TASK TO COMPLETE -
Carry on the essay about how major wars get started, picking up right after its final sentence.

All of this in large part because Hitler wanted a war he assumed Britain and France wouldn’t fight.

A global thermonuclear war was almost begun on and around the island of Cuba, where Soviet strongman Nikita Krushchev unwisely figured the United States would accept basing Soviet nuclear missiles.

Sometimes a major war starts with a slow burn.

The 1990-91 Gulf War was everything you could ever want in a war: Limited in its aims, short in its duration, and with shockingly few friendly casualties.

And yet…

The sight of Western troops on Saudi soil — well, on Saudi sand — was enough to drive Osama bin Laden mad with terroristic rage. He brought down the Twin Towers on September 11, 2001. What would follow was a series of conflicts stretching from Afghanistan and Iraq, to Syria and the Horn of Africa, and even our own streets as jihadis everywhere took up both bin Laden’s deluded cause and his vile methods.

The Forever Afghanistan War, the Iraq War, the Syrian and Libyan civil war, ISIS, jihadi attacks on American nightclubs, all have their roots, or at least some of them, in the terror attacks 20 years ago this September.

I don’t know what future historians will call all these conflicts, but I’m certain they’ll see them all as mere parts of a greater whole.

I’ve been thinking about what might set off the next global conflagration, and like contemporaries in 1914, 1939, 1962, and 1990, I have no idea what it will actually be.

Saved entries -
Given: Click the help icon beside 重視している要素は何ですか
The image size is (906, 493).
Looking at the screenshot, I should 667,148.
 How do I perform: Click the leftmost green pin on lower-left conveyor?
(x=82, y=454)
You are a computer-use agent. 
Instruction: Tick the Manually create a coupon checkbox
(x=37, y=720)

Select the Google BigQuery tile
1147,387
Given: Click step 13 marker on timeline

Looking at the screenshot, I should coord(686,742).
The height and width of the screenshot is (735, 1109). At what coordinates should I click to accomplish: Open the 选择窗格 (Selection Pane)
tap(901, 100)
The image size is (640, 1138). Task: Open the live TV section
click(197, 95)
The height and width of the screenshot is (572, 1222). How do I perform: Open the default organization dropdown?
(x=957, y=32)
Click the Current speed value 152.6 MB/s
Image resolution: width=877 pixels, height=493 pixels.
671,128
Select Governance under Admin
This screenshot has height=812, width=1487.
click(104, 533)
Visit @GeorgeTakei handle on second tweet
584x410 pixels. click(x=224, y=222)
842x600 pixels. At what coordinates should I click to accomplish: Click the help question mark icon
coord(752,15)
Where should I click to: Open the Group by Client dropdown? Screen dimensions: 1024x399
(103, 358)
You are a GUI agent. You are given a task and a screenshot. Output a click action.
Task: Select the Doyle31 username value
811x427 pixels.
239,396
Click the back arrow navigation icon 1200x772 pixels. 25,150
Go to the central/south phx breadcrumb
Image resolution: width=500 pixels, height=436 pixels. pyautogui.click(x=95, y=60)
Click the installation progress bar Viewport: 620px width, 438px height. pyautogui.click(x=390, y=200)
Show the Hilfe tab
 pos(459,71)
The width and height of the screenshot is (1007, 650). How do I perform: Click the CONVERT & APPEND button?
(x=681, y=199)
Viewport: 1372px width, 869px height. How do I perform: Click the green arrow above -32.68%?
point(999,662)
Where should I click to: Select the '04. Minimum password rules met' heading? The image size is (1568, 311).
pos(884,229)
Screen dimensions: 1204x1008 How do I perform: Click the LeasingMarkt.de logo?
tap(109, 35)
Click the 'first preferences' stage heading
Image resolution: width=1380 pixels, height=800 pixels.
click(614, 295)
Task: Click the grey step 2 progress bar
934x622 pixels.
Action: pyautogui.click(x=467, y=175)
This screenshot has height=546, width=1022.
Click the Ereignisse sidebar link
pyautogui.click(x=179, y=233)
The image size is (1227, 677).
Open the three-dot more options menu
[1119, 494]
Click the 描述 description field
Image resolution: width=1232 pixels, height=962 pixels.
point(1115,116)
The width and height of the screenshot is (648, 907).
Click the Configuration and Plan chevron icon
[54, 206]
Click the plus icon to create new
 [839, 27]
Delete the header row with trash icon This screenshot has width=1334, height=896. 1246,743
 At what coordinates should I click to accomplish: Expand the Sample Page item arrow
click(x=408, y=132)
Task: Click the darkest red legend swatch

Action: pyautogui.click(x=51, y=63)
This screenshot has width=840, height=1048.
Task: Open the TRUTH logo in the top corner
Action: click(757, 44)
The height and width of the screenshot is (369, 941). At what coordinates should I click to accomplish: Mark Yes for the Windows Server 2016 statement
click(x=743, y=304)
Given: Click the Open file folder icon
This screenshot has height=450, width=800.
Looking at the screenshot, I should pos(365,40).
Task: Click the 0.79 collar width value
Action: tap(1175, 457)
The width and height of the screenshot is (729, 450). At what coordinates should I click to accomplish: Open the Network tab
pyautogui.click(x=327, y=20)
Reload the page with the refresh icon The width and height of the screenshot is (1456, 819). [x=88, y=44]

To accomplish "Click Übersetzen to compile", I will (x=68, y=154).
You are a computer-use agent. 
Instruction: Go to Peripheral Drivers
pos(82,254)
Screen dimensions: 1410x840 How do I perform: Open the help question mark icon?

REPLY TO THE EXERCISE -
What I do know is the world is ripe for one.

One obvious potential villain is Communist China under the leadership of strongman Xi Jinping. China combines some of the most destabilizing features of both Wilhelmine Germany in the early 20th Century and Imperial Japan of the 1930s.

Like newly-unified Germany of the late 1800s, Communist China has industrialized rapidly and completely. The CCP has territorial ambitions far beyond the South China Sea, and would eventually like to replace the United States as the sole superpower in the Pacific west of Hawaii.

China’s ongoing naval buildup is a testament to that desire, and is reminiscent of Imperial Japan’s rise as a naval power.

A global war could start with a spark in the South China Sea, in the Himalayan passes, or even in a collapsing North Korea.

As a deadly bonus to all that, China still harbors long memories of various humiliations forced on them by Western nations in the 19th Century.

In Vladimir Putin’s Russia, we have a country both paranoid about Western intentions and contemptuous of Western resolve. That’s a formula for the kind of revanchism we’ve seen Russia indulge in Crimea and eastern Ukraine in recent years, and perhaps more dangerous adventurism in the future.

Whatever actions Putin takes, I’ll go on the record now that his rejection of joining the West during Communist China’s ascent will go down as one of history’s greatest geopolitical self-owns.

Going further afield from a map of national interests and armed forces, we can see even more potential flashpoints: A nuclear weapon wielded by terrorists, an even worse virus escaping a Wuhan lab, a “lights out” cyberattack on America’s energy grid, a resumption of Arab-Israeli hostilities in the oil-rich Middle East as America’s Democrats purposely squander our renewed energy independence.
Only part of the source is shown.